The China Food and Drug Administration (CFDA) revealed that it was planning a six-month campaign to curb sales of illegal medicine. It added that it would target illegal online drug sales and the sale of fake traditional Chinese medicine.

"We must resolutely punish illegal acts, expose illegal enterprises, recall problematic products," said Wu Zhen, the agency's deputy commissioner.

The move by China's pharmaceutical watchdog cames a week after Chinese police accused GlaxoSmithKline of bribing officials and doctors to illegally boost sales and to raise the price of its medicines in China.

The Ministry of Public Security added that unnamed GSK executives routed 3bn yuan (£324m, €375m, $489m) in bribes to doctors through 700 travel agencies and consultancies over six years.

Chinese police said that a number of executives at GSK had admitted to criminal charges of bribery and tax law violations.

Calling the developments "shameful", GSK said it was "deeply concerned and disappointed" by the allegations.

Shen Danyang, the spokesman for the Ministry of Commerce, confirmed that the GSK probe was part of the country's efforts to improve business climate and create equal competition opportunities for investors.

"Whether it's a domestic or foreign-invested enterprise, once it has violated Chinese law, it will be sanctioned," Shen said.

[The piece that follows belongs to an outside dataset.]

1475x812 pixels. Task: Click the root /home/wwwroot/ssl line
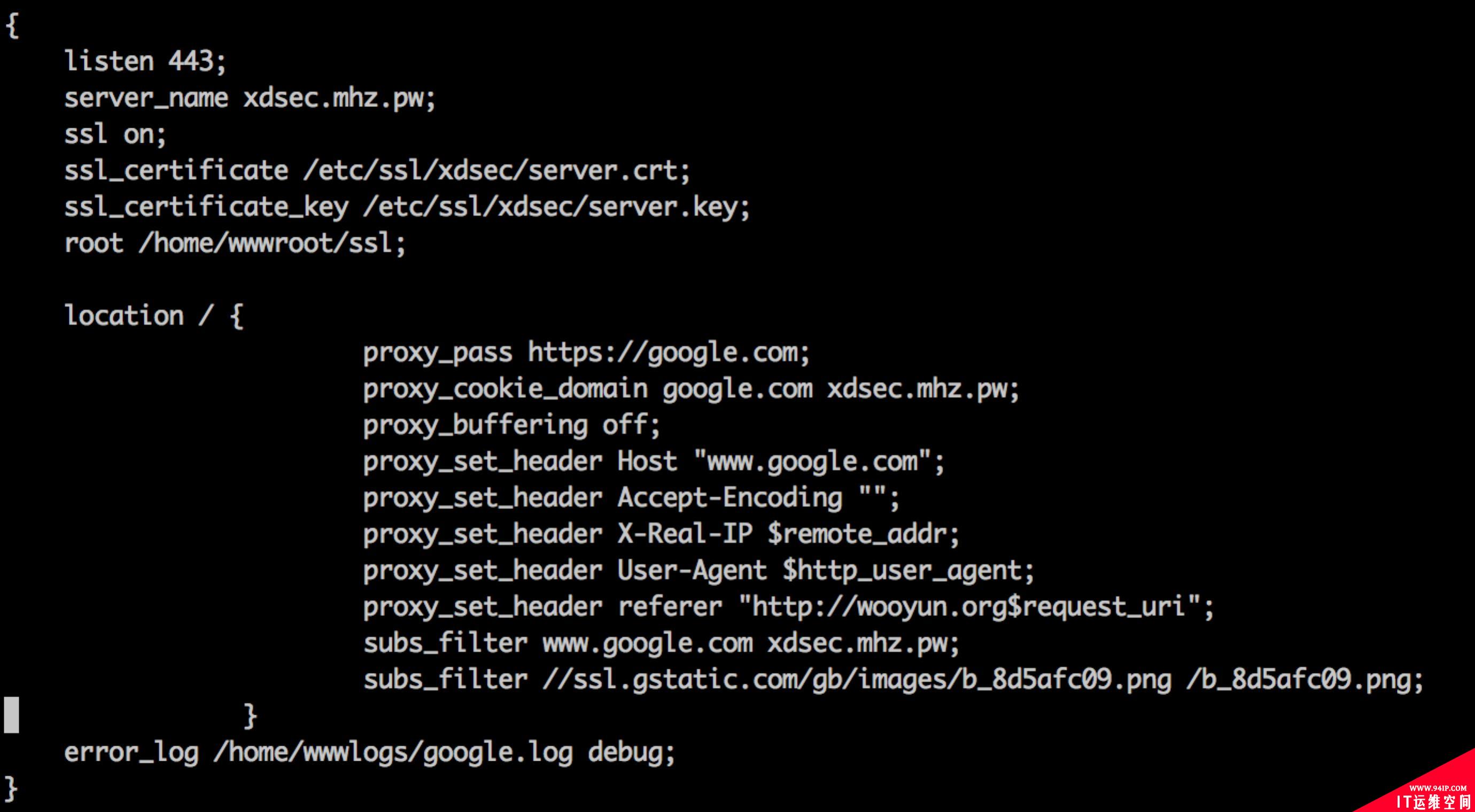click(235, 243)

Cracking Down on Malpractices

Counterfeit drugs and false advertising have caused a headache for Chinese authorities for years. The problems have angered consumers already complaining about high medicine prices.

The National Development and Reform Commission was examining prices charged by 60 local and international drugmakers including units of GSK, Merck & Co, and Astellas Pharma following allegations.

The People's Daily newspaper, the mouthpiece of the ruling Communist Party in China, said in a commentary piece that multinational companies such as GSK were responsible for rising drug prices.

The report accused some foreign companies of using market dominance to exploit loopholes in regulatory systems.

"A crackdown on commercial bribery by multinationals is deeply significant to safeguarding the order of the market economy and protecting an environment of fair competition," the commentary said.

Targeting Foreign Firms

The probe into GSK came as China looked to expand its anti-corruption drive beyond officials and domestic companies.

Premier Li Keqiang, who took office in March, has pledged to root out consumer abuses by big corporates. The Chinese government is trying to ensure food and drug safety in the country after scandals such as contaminated milk powder and rat meat sold as mutton surfaced.

Earlier, foreign companies such as Apple and Yum! Brands had to apologise to Chinese consumers as they were found with faulty operations in the country.

In January, Yum vice-chairman Sam Su apologised for a food safety scandal involving a former supplier at its KFC brand.

Meanwhile, in the tech sector, Apple CEO Tim Cook also issued a public apology on 1 April after the company was accused by Chinese state media for arrogance and poor customer service.

In the automotive sector, German manufacturer Volkswagen was ordered by Chinese authorities to recall vehicles for a defective gearbox system.